Information shown>
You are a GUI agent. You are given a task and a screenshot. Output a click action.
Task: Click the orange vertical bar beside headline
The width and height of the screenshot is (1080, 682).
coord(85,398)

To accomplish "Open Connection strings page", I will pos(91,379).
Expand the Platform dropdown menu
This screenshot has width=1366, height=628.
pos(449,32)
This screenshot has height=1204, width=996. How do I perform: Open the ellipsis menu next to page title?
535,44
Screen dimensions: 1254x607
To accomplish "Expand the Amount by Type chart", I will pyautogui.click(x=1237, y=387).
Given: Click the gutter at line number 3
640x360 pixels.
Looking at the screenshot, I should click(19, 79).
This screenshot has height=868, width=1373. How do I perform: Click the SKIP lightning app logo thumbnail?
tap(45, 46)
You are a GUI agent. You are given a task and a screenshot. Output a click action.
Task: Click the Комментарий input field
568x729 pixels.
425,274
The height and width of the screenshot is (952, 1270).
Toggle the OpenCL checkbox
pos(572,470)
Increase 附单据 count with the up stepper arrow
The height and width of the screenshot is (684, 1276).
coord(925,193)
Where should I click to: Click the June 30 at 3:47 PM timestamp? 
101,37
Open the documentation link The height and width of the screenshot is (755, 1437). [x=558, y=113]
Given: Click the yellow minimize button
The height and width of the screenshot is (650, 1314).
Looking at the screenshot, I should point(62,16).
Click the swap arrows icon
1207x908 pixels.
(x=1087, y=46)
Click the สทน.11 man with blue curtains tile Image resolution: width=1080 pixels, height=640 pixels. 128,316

Your instructions> Give back exactly the lines from the one containing "Task: Click the Комментарий input field" through the last line of the records.

The completed task>
Task: Click the Комментарий input field
568x729 pixels.
425,274
The height and width of the screenshot is (952, 1270).
Toggle the OpenCL checkbox
pos(572,470)
Increase 附单据 count with the up stepper arrow
The height and width of the screenshot is (684, 1276).
coord(925,193)
Where should I click to: Click the June 30 at 3:47 PM timestamp? 
101,37
Open the documentation link The height and width of the screenshot is (755, 1437). [x=558, y=113]
Given: Click the yellow minimize button
The height and width of the screenshot is (650, 1314).
Looking at the screenshot, I should point(62,16).
Click the swap arrows icon
1207x908 pixels.
(x=1087, y=46)
Click the สทน.11 man with blue curtains tile Image resolution: width=1080 pixels, height=640 pixels. 128,316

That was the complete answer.